In this way, using bstrings in a totally abstracted way becomes a choice rather than an imposition. Further this choice can be made differently at different layers of applications that use it.
-
Static declaration support precludes the need for constructor invocation
Allows for static declarations of constant strings that has no additional constructor overhead.
-
Bstrlib is not attached to another library
Bstrlib is designed to be easily plugged into any other library collection, without dependencies on other libraries or paradigms (such as "MFC".)
The bstring library also comes with a few additional functions that are not available in the CString class:
bsetstr
bsplit
bread
breplace
(this is different fromCString::Replace()
)- Writable indexed characters (for example
a[i]='x'
)
Interestingly, although Microsoft did implement mid
, left
and right
functional analogues (these are functions from GWBASIC) they seem to have
forgotten that mid
could be also used to write into the middle of a string.
This functionality exists in Bstrlib with the bsetstr
and breplace
functions.
Among the disadvantages of Bstrlib is that there is no special support for
localization or wide characters. Such things are considered beyond the scope
of what bstrings are trying to deliver. CString essentially supports the
older UCS-2 version of Unicode via widechar_t
as an application-wide compile
time switch.
CString's also use built-in mechanisms for ensuring thread safety under all situations. While this makes writing thread safe code that much easier, this built-in safety feature has a price -- the inner loops of each CString method runs in its own critical section (grabbing and releasing a light weight mutex on every operation.) The usual way to decrease the impact of a critical section performance penalty is to amortize more operations per critical section. But since the implementation of CStrings is fixed as a one critical section per-operation cost, there is no way to leverage this common performance enhancing idea.
The search facilities in Bstrlib are comparable to those in MFC's CString class, though it is missing locale specific collation. But because Bstrlib is interoperable with C's char buffers, it will allow programmers to write their own string searching mechanism (such as Boyer-Moore), or be able to choose from a variety of available existing string searching libraries (such as those for regular expressions) without difficulty.
Microsoft used a very non-ANSI conforming trick in its implementation to
allow printf
to use the %s
specifier to output a CString
correctly. This
can be convenient, but it is inherently not portable. Microsoft's own
documentation recommends casting, instead of relying on this feature.
This is the C++ language's STL based string class.
- There is no C implementation.
- The
[]
operator is not bounds checked. - Missing a lot of useful functions like
printf
-like formatting. - Some sub-standard
std::string
implementations (SGI) are necessarily unsafe to use with multithreading. - Limited by STL's std::iostream which in turn is limited by ifstream which can only take input from files. (Compare to CBStream's API which can take abstracted input.)
- Extremely uneven performance across implementations.
Following the ISO C99 standard, Microsoft has proposed a group of C library extensions which are supposedly "safer and more secure". This proposal is expected to be adopted by the ISO C standard which follows C99.
The proposal reveals itself to be very similar to Microsoft's "StrSafe"
library. The functions are basically the same as other standard C library
string functions except that destination parameters are paired with an
additional length parameter of type rsize_t
. rsize_t
is the same as
size_t
, however, the range is checked to make sure its between 1
and
RSIZE_MAX
. Like Bstrlib, the functions perform a "parameter check". Unlike
Bstrlib, when a parameter check fails, rather than simply outputing
accumulatable error statuses, they call a user settable global error function
handler, and upon return of control performs no (additional) detrimental
action. The proposal covers basic string functions as well as a
few non-reenterable functions (asctime
, ctime
, and strtok
).

:::

*Goals:*
1. List the non-reentrant functions that the Bstrlib text says Microsoft's proposed C library extensions cover.
2. According to the Bstrlib text, what do the functions in Microsoft's proposed C library extensions do when a parameter check fails?

*Source data:*
:::

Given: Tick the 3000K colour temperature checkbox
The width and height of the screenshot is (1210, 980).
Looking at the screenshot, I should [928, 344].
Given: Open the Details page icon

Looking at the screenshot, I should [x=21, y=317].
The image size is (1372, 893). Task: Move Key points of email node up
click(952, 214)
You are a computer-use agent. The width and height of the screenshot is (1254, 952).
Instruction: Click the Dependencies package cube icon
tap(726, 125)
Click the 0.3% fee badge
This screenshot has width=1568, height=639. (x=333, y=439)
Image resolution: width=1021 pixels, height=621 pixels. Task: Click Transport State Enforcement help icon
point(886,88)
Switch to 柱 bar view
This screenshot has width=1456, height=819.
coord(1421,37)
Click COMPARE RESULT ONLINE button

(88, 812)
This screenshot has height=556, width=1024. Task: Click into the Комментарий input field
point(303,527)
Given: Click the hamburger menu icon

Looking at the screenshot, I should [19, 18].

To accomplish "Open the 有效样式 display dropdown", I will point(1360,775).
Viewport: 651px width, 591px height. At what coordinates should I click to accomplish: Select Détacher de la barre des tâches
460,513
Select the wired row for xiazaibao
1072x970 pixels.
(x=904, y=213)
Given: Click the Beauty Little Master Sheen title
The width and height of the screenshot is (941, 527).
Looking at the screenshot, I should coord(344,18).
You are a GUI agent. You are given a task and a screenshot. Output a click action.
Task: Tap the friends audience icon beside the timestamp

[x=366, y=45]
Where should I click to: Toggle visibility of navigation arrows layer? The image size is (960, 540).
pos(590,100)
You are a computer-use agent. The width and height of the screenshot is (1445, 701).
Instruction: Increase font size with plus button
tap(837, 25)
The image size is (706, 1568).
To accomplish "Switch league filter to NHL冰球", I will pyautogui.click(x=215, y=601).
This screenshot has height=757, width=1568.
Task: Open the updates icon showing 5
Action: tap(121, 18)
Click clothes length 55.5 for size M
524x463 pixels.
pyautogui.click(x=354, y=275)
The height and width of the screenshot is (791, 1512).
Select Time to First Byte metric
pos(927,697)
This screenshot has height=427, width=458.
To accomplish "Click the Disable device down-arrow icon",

:::

*Task answers:*
1. asctime, ctime, strtok

2. They call a user-settable global error function handler, and once control returns they take no additional detrimental action.